Exercise brief:
Here the job is to retype the data word for word while leaving the pictures aside.

(Stored data)
Start of Block

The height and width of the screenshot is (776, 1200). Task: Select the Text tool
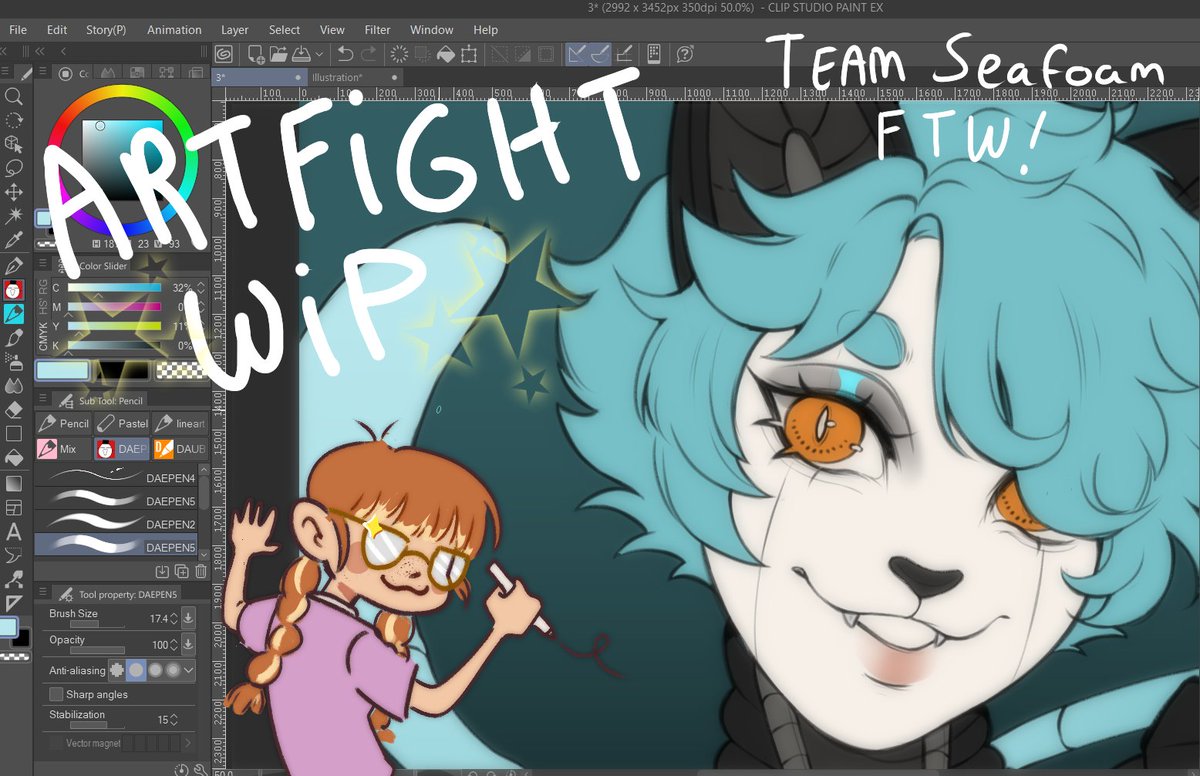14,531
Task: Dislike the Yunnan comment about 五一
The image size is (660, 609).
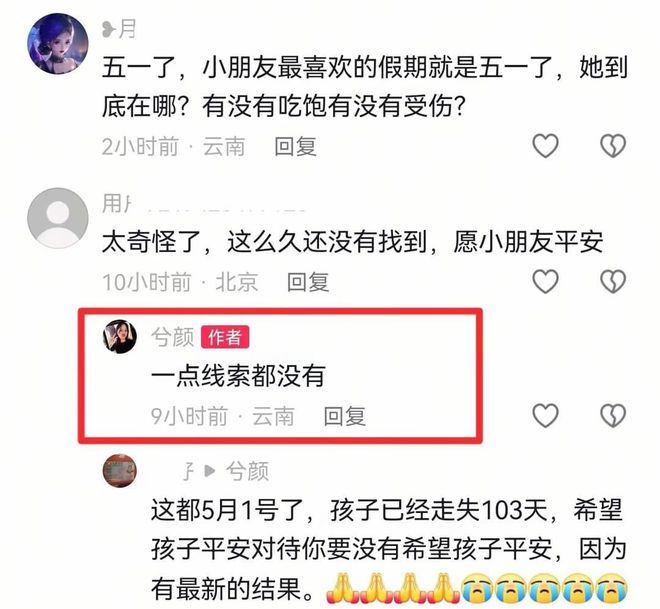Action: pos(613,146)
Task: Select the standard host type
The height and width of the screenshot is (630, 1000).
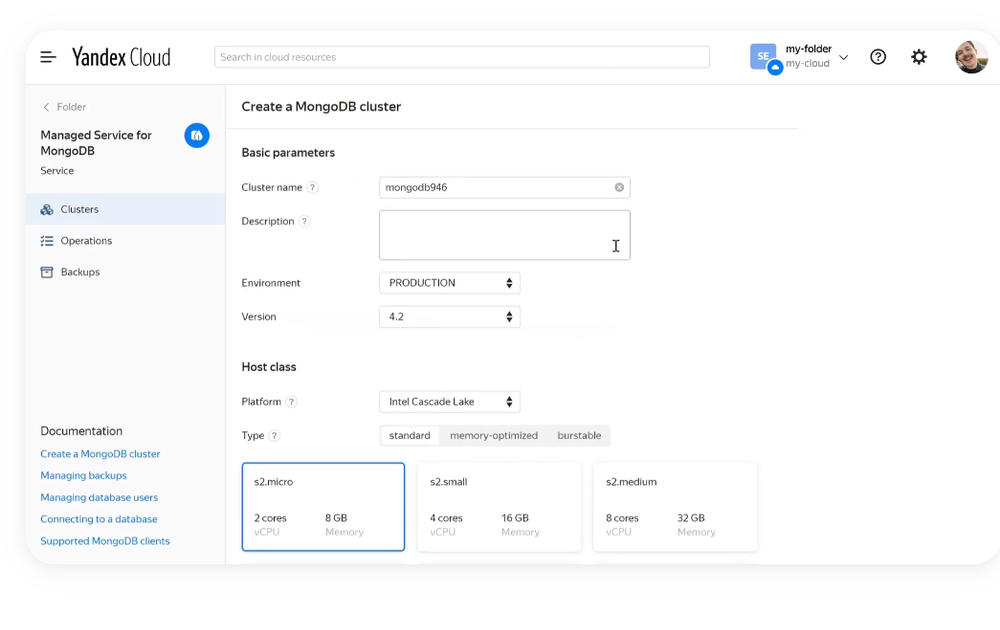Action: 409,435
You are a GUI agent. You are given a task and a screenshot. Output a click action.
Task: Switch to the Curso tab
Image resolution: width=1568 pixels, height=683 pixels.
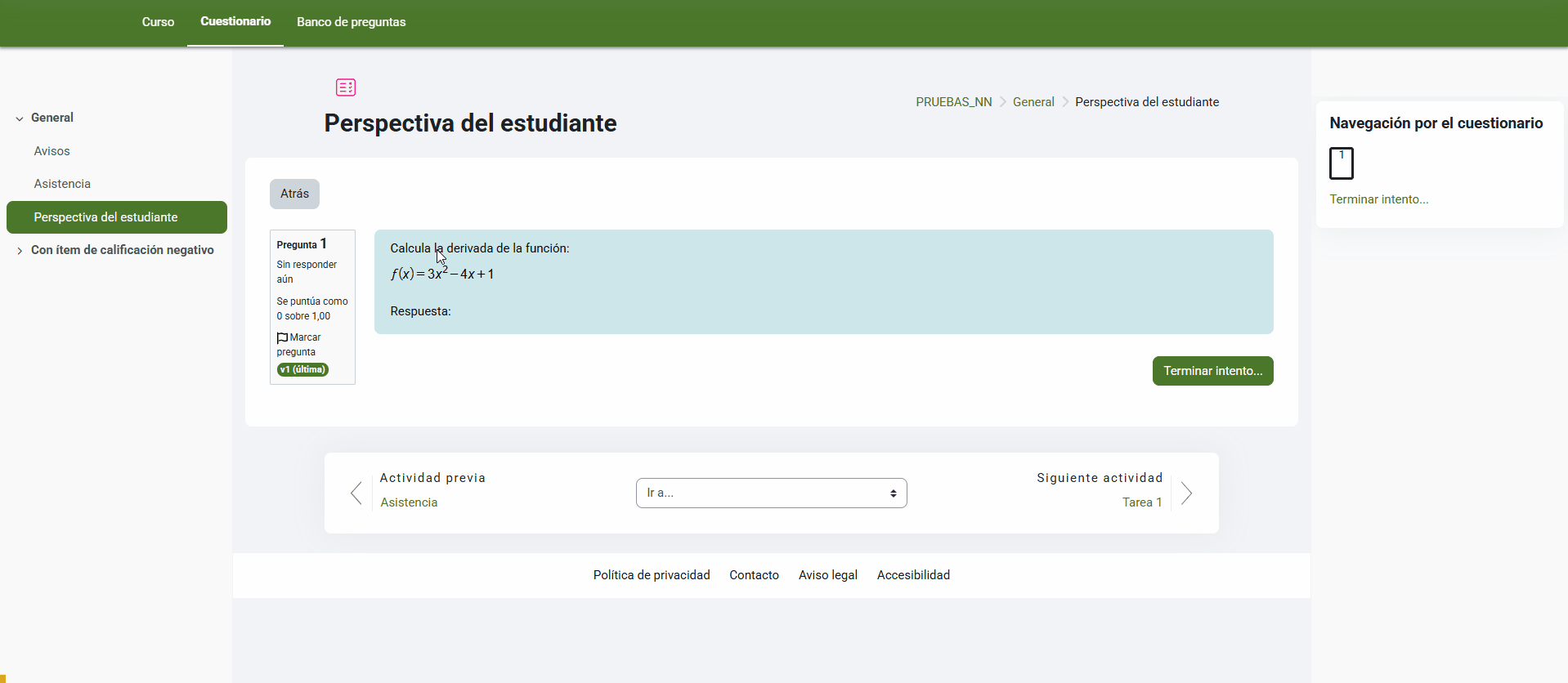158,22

End of Block

Response below:
The height and width of the screenshot is (776, 1200). Task: Select the Text tool
14,531
Task: Dislike the Yunnan comment about 五一
The image size is (660, 609).
Action: pos(613,146)
Task: Select the standard host type
The height and width of the screenshot is (630, 1000).
Action: 409,435
You are a GUI agent. You are given a task and a screenshot. Output a click action.
Task: Switch to the Curso tab
Image resolution: width=1568 pixels, height=683 pixels.
158,22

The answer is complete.